When I give a house tour, I always say, “This is a museum. What’s the rule?” “Don’t touch!” is their response. All through the house I have to remind them, “Don’t touch.”
I work part time at Four Mile Historic Park. I help with elementary school field trips and birthday parties. Four Mile was a stagecoach stop on the Cherokee Trail from the 1859 Pike’s Peak Gold Rush until the railroad came to Denver in 1870. It is four miles from the Intersection of Colfax Avenue and Broadway, where the Colorado State Capitol building stands.
The Cherokee Trail came down Cherry Creek to Denver, then went north to close to the Wyoming border, then west to Fort Bridger and on to California. The stage line came west from Leavenworth, Kansas on the Smoky Hill Trail across Kansas to where Limon now is. It then came across present Elbert County and down Smoky Hill Road to the Cherokee Trail and Denver.
The Four Mile station operated from 1859 to 1870 when the railroad came down to Denver from Cheyenne. It then was a farm and informal neighborhood center until around 1940. Today it is owned by the City of Denver and operates as a nonprofit.
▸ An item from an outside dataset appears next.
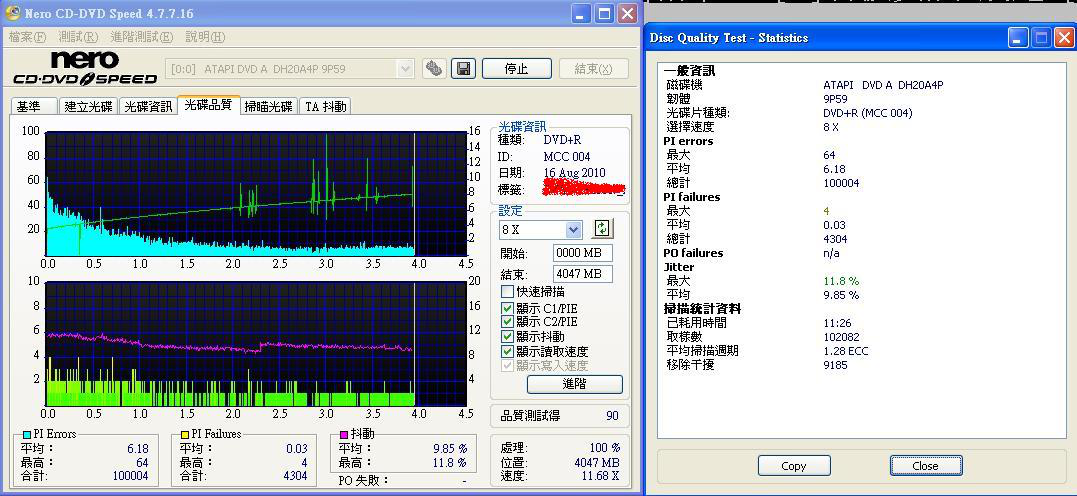Switch to the 光碟資訊 tab
This screenshot has height=496, width=1077.
pos(148,107)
The original house dates to 1859 and is the oldest standing structure in Denver. It is the museum I referred to in the first paragraph. We have horses and wagon rides, a stagecoach and several other wagons. There are goats, chickens, a tipi, a trapper’s cabin, wells, barns, gardens, and lots of places to picnic.
Our goal with school trips is to give students a taste of life in the nineteenth century. They are often shocked to find out that people managed to survive without iPads. Another goal is for them to have fun doing some of the things children did in the 1860s. They cook over an open fire, make butter, feed chickens, wash clothes in the washtub, pan for gold (fool’s gold), and play some pioneer games.
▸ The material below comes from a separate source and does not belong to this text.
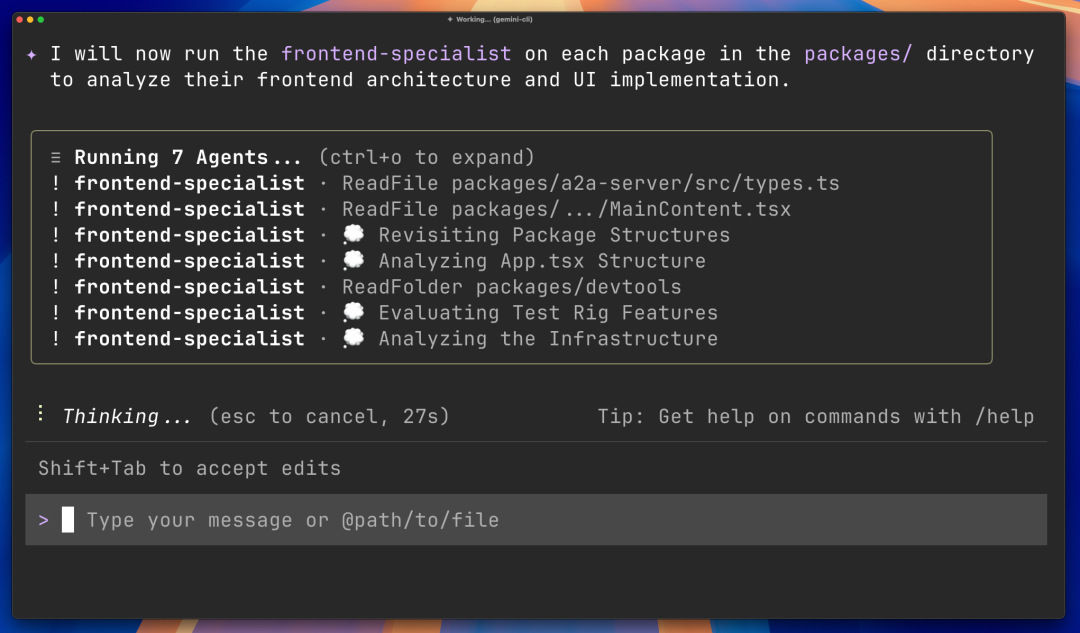
Task: Toggle Shift+Tab accept edits mode
Action: point(189,468)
I tell stories about my pioneer family, tell them that the horses favorite food is third graders, that trolls live along the creek, and that the children emptied the chamber pots, brought in firewood, carried water, gathered buffalo chips for fuel on the trail, and fed the animals. Yes, they get some tall tales as well. Second graders are too little, fourth graders are too tough, but third graders are just right for horse food. I tell the girls the secret: “Girls are smarter than boys.”
Four mile is a fun place to work and the kids make it so. Of the hundreds of kids I have worked, only two seemed like they were headed for big trouble. I have as much fun as they do.